- _INSTRUCTIONS FOR THE TASK_: If an entry below contains an image, drop the image and retype the rest exactly.
-- DATASET CONTENT follows --
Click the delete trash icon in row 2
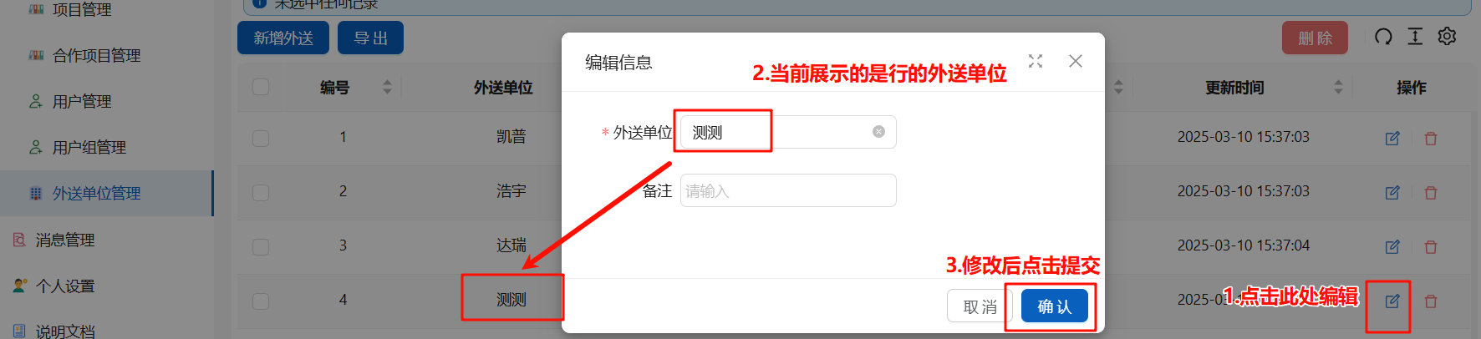Image resolution: width=1481 pixels, height=339 pixels. pos(1431,193)
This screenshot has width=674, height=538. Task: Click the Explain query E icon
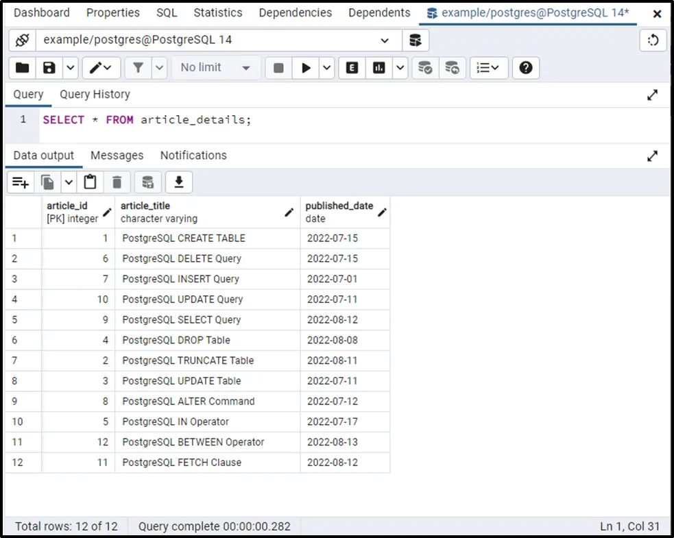(352, 68)
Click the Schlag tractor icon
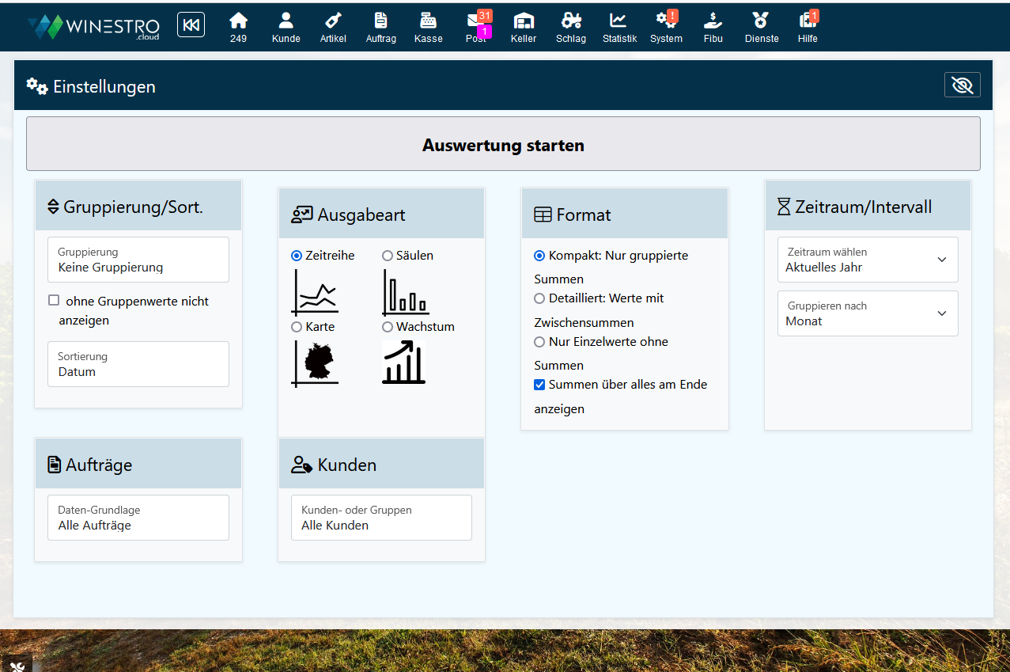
-- DATASET CONTENT concluded --
- _EXERCISE ANSWER_:
Click the delete trash icon in row 2
Image resolution: width=1481 pixels, height=339 pixels. pos(1431,193)
This screenshot has width=674, height=538. Task: Click the Explain query E icon
(352, 68)
Click the Schlag tractor icon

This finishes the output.